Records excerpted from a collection
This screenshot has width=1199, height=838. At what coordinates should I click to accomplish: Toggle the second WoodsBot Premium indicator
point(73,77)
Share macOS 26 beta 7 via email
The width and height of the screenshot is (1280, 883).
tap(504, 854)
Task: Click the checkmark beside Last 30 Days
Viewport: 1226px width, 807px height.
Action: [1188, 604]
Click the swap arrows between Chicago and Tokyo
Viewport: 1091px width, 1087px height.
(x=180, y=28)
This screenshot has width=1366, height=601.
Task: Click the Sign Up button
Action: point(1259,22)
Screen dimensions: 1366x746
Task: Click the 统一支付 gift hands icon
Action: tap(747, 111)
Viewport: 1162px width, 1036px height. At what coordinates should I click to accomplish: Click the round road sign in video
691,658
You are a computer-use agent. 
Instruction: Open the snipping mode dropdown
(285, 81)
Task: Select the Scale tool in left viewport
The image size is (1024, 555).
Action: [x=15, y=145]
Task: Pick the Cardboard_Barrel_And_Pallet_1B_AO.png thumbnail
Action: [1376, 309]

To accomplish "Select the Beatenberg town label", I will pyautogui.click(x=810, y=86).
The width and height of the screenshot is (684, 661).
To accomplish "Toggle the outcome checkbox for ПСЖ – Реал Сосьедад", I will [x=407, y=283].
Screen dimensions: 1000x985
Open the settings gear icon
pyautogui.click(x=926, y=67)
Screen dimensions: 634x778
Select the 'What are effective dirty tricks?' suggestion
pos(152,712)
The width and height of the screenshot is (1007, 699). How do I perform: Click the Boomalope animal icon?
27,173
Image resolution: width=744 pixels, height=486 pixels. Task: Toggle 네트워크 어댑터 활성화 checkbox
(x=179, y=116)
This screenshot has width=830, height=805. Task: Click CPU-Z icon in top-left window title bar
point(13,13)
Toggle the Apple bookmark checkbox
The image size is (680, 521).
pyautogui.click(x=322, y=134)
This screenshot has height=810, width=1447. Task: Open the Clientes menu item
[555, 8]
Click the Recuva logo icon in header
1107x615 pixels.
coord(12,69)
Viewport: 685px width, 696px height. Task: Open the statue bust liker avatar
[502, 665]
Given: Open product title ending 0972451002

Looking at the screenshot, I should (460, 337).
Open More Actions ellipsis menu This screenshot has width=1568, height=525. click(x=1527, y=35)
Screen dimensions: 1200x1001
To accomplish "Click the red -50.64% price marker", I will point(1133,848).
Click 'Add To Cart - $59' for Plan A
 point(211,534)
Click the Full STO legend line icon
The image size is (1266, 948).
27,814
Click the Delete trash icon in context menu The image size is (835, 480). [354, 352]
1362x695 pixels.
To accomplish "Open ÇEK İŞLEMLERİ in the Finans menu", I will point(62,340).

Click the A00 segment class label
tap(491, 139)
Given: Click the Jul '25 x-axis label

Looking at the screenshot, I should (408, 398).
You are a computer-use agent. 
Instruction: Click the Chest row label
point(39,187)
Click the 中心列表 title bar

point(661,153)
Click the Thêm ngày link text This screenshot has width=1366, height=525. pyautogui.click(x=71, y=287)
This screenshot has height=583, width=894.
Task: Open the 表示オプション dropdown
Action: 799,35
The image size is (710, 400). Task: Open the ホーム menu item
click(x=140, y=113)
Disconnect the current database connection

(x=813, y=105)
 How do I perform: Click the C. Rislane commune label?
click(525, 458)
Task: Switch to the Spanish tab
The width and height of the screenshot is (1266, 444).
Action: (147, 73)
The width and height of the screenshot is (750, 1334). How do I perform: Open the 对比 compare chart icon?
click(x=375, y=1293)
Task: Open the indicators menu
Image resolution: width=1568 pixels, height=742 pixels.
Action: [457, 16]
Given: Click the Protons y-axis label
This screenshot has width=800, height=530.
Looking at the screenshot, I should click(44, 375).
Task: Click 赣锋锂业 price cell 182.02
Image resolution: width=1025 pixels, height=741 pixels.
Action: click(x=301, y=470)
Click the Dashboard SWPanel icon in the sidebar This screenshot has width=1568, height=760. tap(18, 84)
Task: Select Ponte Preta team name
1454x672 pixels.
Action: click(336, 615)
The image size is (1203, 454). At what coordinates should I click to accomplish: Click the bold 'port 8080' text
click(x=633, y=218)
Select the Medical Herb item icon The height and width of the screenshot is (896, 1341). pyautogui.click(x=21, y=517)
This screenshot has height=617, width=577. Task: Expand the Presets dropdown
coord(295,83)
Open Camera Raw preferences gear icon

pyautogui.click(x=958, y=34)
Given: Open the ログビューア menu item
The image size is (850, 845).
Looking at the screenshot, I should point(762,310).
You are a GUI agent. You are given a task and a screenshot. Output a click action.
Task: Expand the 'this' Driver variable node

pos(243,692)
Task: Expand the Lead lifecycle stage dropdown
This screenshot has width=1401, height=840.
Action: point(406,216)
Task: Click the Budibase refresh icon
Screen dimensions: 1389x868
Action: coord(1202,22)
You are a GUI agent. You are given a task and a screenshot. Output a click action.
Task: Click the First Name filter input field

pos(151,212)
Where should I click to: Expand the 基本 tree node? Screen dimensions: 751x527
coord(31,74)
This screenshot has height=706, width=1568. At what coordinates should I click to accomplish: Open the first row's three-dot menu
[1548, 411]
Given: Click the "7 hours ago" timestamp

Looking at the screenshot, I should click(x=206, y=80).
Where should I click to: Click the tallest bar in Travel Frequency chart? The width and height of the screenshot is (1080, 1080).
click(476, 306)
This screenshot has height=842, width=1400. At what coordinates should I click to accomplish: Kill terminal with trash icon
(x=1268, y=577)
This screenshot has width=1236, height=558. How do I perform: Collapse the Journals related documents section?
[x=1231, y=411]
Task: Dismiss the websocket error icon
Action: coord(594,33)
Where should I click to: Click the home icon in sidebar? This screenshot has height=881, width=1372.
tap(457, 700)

PROMPT:
If a line in the records includes the string "price", copy it.

YOUR RESPONSE:
To accomplish "Click the red -50.64% price marker", I will point(1133,848).
Task: Click 赣锋锂业 price cell 182.02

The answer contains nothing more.